If only -xprefetch is specified,
-xprefetch=auto,explicit is assumed.
-xprofile=collect Collect profile data for feedback
directed optimizations.
-xprofile=use Use data collected for profile
feedback.
-xreduction Parallelize loops containing
reductions.
-xregs=syst Allows use of the system reserved
registers %g6 and %g7, and %g5 if not
already allowed by -xarch value.
-xrestrict[=f1,...,f2,%all, Treat pointer-valued function
%none] parameters as restricted pointers. The
default is %none. Specifying -xrestrict
is equivalent to specifying
-xrestrict=%all.
-xsafe=mem Enables the use of non-faulting loads
when used in conjunction with
-xarch=v8plus. Assumes that no memory
based traps will occur.
-xsfpconst Represents unsuffixed floating-point
constants as single precision
-Xt Assume K & R conformance, allow ANSI C.

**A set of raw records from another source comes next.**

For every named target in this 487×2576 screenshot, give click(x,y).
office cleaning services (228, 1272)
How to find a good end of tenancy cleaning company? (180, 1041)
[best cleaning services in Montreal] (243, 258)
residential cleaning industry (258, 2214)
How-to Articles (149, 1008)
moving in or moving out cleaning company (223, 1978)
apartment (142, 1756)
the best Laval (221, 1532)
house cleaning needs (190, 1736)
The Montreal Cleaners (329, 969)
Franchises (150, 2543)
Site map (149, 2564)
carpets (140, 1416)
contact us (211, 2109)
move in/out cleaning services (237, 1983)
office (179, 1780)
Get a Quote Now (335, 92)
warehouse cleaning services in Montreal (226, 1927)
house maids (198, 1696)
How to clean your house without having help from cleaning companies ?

-xtarget=native Same as -native
------------------------------------------------------------------
Kernel Parameters
Flag Description
shmsys:shminfo_shmmin Minimum size of system V shared memory
segment that can be created.
shmsys:shminfo_shmmax Maximum size of system V shared memory
segment that can be created. This
parameter is an upper limit that is
checked before the system sees if it
actually has the physical resources to
create the requested memory segment.
shmsys:shminfo_shmmni System wide limit on number of shared
memory segments that can be created.
shmsys:shminfo_shmseg Limit on the number of shared memory
segments that any one process can
create.
------------------------------------------------------------------
Environment Variables
Flag Description
PRISM_HEAP=<n> Set the heap size limit for large pages
PRISM_MODE=2 Large page mode: Attempt to put text,
data and heap all into large pages.